#### Göreviniz:
Sünnete bağlılık üzerine aşağıdaki yazıya göre şu soruları yanıtlayın:
(a) Resulullah veda hutbesinde ümmetine hangi iki şeyi bıraktığını söylüyor?
(b) Peygamber namazdan sonra yüzünü sağ tarafa çevirdiğinde Ashab-ı Kiram ne yapıyordu?
(c) Gavs-ı Hizani'nin sözüne göre kimler onların yanından uzaklaşmalı?

#### Belge:
——

Gerçekten de öyle değil mi,  geldiğimiz noktada Allah Resulünün attığı adımların izini süren insan-ı kâmillerin yolunu tutmuyor, nerede şeytanın izini iz süren onca sapkın dünyaperest,  onca cinci, onca sihirbaz vs. varsa onların yolu tutulduğu aşikâr. Peki sonuç? Resulullah (s.a.v.)’in çok önceden ümmetine bildirdiği üzere İslami yaşama biçiminin peşinden değil gayri İslami yaşama biçimini kalbe yerleştirmek suretiyle şeytan kılıklı tiplerin peşinden koşar hale gelmenin doğurduğu bir sonuçtur bu. Oysa bunalımdan çıkış yolu ne büyücüde, ne cincide, ne şunda ne bunda, bilakis Resulullah (s.a.v.)'in izini iz süren Rabbani âlimlerin kılavuzluğunda Allah ve Resulünün hakikatlerine sıkı sıkıya sarılmaktan geçer. Bakınız Resulü (s.a.v.) son veda hutbesinde buyurduğu gibi, ''Ben size iki şey bırakıyorum: birisi Allah'ın (c.c) kitabı,  ikincisi benim sünnetimdir.”

Evet, çare Allah’ın ipine sımsıkı sarılmaktan ve Resulullah’ın (s.a.v.) sünnetine yapışmaktan geçiyor. Sünnetine nasıl yapışılır diyorsanız, sahabenin hayatına bakmak kâfi.  Düşünsenize Peygamber (s.a.v.) namaz kıldıktan sonra tesbihatta sağ tarafa yüzünü çevirdiği zaman, yani namaz kıldıktan sonra yüzünü cemaate sağ tarafa döndüğü zaman Ashab-ı Kiram'da hepsi o tarafa yöneliyorlardı. Niye? Çünkü Peygamberimizin  (s.a.v.) nazarı üzerlerine sirayet etsin diye elbet. Zira Peygamberimizin nazarı sahabe üzerine sirayet ettiğinde Allah-u Zülcelâl’in nuru da beraberinde üzerlerine tecelli ediyordu.  İşte iz sürmek bu ya,  ''El-ulema’ü veresetü’l-enbiya'', yani Hz. Peygamber (s.a.v.)'den sonraki evliya ve ulemalar da aynı ‘Nazar ber kadem’ üzere adımlarını ataraktan iz sürüyorlar hep. Hele bir insanın üzerine Rabbani âlimlerin nazarı üzerine sirayet etmeye görsün, bu demektir ki o kişinin iyi olmasını bizatihi Yüce Allah (c.c) diliyor demektir. Ki, buna inancımız tam da. Hem nasıl inancımız tam olmasın ki, bakın Gavs-ı Hizani (k.s.) ''Bizim meclisimize gelip de, bizden menfaati olmayanlar, bizim yanımızdan uzaklaşsınlar.'' demiştir.

——

#### Sağlanan veriler:
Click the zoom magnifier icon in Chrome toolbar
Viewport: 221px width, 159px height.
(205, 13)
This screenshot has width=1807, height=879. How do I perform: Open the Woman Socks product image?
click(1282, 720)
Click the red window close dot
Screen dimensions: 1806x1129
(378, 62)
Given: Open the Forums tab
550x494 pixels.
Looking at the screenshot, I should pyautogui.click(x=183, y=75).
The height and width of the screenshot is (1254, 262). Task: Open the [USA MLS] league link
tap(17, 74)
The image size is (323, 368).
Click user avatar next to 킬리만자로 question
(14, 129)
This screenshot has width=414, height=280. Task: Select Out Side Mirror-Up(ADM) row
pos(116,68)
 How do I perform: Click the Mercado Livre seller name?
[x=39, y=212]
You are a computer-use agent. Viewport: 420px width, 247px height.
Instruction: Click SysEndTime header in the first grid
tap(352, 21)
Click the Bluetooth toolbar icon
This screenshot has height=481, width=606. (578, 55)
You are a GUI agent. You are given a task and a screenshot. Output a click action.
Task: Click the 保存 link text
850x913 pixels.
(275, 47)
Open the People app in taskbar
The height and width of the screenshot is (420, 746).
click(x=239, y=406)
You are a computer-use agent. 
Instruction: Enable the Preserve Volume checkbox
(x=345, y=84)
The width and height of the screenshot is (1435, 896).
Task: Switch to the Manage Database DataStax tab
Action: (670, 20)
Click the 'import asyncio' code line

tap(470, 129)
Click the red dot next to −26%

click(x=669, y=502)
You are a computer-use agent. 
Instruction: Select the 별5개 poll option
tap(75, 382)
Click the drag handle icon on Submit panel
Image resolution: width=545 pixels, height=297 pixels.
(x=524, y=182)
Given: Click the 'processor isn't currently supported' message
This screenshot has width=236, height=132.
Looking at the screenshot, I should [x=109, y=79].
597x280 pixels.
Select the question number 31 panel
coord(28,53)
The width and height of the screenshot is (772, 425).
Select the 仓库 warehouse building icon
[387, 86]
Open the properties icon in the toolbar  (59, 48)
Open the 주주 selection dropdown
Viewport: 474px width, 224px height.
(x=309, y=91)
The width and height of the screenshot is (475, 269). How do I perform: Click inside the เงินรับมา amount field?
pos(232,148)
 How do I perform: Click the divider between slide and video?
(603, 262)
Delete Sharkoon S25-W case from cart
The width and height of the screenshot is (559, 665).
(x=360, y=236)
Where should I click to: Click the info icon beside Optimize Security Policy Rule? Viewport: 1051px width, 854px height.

——

#### Tam yanıt:
(a) Allah'ın kitabını ve kendi sünnetini.
(b) Hepsi o tarafa yöneliyordu.
(c) Meclislerine gelip de onlardan menfaati olmayanlar.